Comment allons-nous surmonter ?
Comme un vent Qui tombe le soir nos chimères soufflent,
Et le vieux Maimonide l’aveugle
L’a dit il y a trois mille ans.
Ô ami, que je ne peux voir, à naître, inconnu
Toi qui apprends notre douce langue anglaise,
Lis à haute voix mes mots, le soir, dans la solitude,
Je fus poète, je fus jeune. Dès lors que je ne pourrai jamais voir ton visage
Ni jamais te serrer la main,
J’envoie mon âme par delà le temps et l’espace
Pour t’accueillir. Tu comprendras.
Il est mort comme il avait vécu – avec courage. Il acceptait la fin de sa vie avec philosophie, conformément à sa croyance dans le conseil «N’essayez pas de maintenir en vie à tout prix». Le 14 novembre nous étions dans le cimetière de Happisburg sur les hautes falaises au-dessus de la mer du Nord. Ici, dans son «Norfolk bien-aimé» aux vents vivifiants, aux ciels immenses, à la lumière vive, qu’il chérissait depuis l’enfance, ses cendres furent enterrées; ici il a toujours été heureux.

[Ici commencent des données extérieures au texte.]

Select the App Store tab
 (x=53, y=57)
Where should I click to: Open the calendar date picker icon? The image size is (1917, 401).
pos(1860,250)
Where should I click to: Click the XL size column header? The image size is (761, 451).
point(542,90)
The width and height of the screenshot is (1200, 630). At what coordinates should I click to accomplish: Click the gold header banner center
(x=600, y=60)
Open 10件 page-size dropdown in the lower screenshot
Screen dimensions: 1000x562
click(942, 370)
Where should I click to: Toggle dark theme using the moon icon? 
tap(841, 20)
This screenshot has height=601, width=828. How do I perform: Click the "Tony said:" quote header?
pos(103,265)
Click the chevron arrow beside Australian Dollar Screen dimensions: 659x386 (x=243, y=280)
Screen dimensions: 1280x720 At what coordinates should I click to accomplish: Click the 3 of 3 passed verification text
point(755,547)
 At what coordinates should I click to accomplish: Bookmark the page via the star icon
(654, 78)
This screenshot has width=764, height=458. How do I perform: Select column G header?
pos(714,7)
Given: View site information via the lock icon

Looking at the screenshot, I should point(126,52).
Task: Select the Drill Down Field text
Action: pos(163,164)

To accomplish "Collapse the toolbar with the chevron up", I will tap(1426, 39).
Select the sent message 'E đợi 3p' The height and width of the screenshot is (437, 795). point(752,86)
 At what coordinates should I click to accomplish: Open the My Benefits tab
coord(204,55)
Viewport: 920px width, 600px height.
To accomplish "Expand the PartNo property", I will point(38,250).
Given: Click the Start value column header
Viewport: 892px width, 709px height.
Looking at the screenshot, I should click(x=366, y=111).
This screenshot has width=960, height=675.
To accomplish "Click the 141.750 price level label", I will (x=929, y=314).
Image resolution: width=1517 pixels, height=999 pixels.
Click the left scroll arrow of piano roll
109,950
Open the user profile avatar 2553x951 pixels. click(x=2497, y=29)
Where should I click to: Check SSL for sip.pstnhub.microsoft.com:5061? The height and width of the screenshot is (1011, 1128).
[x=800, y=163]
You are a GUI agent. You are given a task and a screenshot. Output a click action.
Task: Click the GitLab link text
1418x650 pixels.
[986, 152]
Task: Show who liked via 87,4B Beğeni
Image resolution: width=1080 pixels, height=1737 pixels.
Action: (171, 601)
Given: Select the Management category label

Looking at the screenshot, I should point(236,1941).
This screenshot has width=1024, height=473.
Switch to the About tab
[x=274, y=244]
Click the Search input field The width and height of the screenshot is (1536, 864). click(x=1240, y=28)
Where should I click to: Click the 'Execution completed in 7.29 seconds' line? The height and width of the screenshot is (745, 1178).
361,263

Il citait souvent ce poème de George Herbert sur le réveil un matin dans la lumière du soleil – s’empressant d’ajouter que pour beaucoup ces vers étaient médiocres, mais pour lui ils étaient beaux.
VERTU
Douce journée, si fraîche, si tranquille, si radieuse !
Noces de la terre et du ciel – La rosée pleurera sur ton déclin ce soir ;
Car tu dois mourir
Douce rose, dont la couleur empourprée et courageuse
Enjoins le contemplateur imprudent à essuyer ses yeux,
Tes racines sont à jamais dans leur tombe,
Et tu dois mourir
Doux printemps, prodigue en jours délicieux et en roses,
Écrin où tes jouissances gisent compactées,
Ma musique montre que tu as tes tombeaux,
Et tout doit mourir Seule une âme douce et vertueuse,
Comme le bois d’œuvre, jamais ne cède ;
Mais que toute la création se change en cendres,
Elle, alors, avant tout, vit.
Ma petite-fille, âgée de 7 ans, a mis des mots sur ce que tant d’entre nous ressentions après la mort de Wilfred – «Je ne m’étais pas rendu compte que je connaissais Grandpa si bien». Son amour, sa sagesse, son humour affectueux, sa préoccupation bienveillante ont pénétré nos vies. Je crois que nous allons continuer à ressentir, parfois avec surprise, que nous ne nous étions pas rendu compte que nous le connaissions si bien.